ZADANIE DO WYKONANIA: Proszę przepisać z tekstu o sytuacji Zagłębia wszystko od "To trzeci z" aż do "nie powiedzieć fatalna.", zmieniając "ligowy byt" na "utrzymanie".

FRAGMENT TEKSTU:
_ _ _ _ _

W Sosnowcu znów będą drżeć o ligowy byt

Piłkarze z Sosnowcu są dokładnie w tym samym punkcie co przed rokiem. Z tą różnicą, że tym razem zaplecze ekstraklasy opuszcza więcej zespołów…


To trzeci z rzędu sezon, w którym Zagłębie zamiast walczyć o czołowe lokaty na zapleczu ekstraklasy musi martwić się o ligowy byt. Patrząc na punktowy dorobek oraz liczbę zespołów, która w bieżących rozgrywkach opuszcza Fortuna I ligę sytuacja sosnowieckiego klubu jest zła, żeby nie powiedzieć fatalna.

Po 16 meczach sezonu 2019/2020 (wówczas ligę opuszczały trzy drużyny – przyp. red.) piłkarze Zagłębia mieli na koncie 20 punktów i można było na kilka kolejek przed zimą przerwą marzyć przynajmniej o wiosennej walce o środek tabeli.

_ _ _ _ _

PRZEDSTAWIONY MATERIAŁ:
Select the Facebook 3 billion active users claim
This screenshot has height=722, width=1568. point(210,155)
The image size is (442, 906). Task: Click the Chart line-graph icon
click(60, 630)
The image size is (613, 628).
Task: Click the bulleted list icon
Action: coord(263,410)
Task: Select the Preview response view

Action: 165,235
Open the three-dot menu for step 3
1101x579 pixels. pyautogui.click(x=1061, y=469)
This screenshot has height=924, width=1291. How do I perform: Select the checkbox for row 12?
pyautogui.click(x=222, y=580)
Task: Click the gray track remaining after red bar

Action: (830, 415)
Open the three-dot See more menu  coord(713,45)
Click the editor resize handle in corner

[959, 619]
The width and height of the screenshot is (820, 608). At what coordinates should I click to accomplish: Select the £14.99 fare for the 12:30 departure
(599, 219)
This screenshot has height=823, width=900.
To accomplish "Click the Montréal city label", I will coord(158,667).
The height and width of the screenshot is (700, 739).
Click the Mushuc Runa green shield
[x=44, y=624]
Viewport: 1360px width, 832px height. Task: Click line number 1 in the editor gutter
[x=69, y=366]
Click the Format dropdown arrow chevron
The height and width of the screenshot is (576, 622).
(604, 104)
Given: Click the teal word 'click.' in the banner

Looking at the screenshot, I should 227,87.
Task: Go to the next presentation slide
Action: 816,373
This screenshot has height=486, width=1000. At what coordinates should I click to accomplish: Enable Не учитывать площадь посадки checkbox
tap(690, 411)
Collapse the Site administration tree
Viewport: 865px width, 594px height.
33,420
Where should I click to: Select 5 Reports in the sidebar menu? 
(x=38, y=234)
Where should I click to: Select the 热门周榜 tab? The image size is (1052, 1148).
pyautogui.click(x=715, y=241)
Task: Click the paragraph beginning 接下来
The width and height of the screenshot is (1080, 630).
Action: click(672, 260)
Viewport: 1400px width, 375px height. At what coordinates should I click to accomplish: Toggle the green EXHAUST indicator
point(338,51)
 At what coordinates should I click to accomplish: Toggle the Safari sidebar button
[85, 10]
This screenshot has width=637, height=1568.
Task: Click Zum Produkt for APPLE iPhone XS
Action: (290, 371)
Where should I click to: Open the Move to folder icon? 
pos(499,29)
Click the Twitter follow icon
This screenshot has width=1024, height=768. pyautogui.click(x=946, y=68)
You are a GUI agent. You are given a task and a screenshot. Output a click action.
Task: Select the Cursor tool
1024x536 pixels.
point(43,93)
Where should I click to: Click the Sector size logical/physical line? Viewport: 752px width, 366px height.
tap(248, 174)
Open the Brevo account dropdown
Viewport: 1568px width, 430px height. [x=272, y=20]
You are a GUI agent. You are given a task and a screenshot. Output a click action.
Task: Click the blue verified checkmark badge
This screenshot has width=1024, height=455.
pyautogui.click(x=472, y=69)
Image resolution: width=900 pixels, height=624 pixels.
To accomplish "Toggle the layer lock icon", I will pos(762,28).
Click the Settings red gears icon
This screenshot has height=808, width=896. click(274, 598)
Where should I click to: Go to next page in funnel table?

_ _ _ _ _

ODPOWIEDŹ DO ZADANIA:
To trzeci z rzędu sezon, w którym Zagłębie zamiast walczyć o czołowe lokaty na zapleczu ekstraklasy musi martwić się o utrzymanie. Patrząc na punktowy dorobek oraz liczbę zespołów, która w bieżących rozgrywkach opuszcza Fortuna I ligę sytuacja sosnowieckiego klubu jest zła, żeby nie powiedzieć fatalna.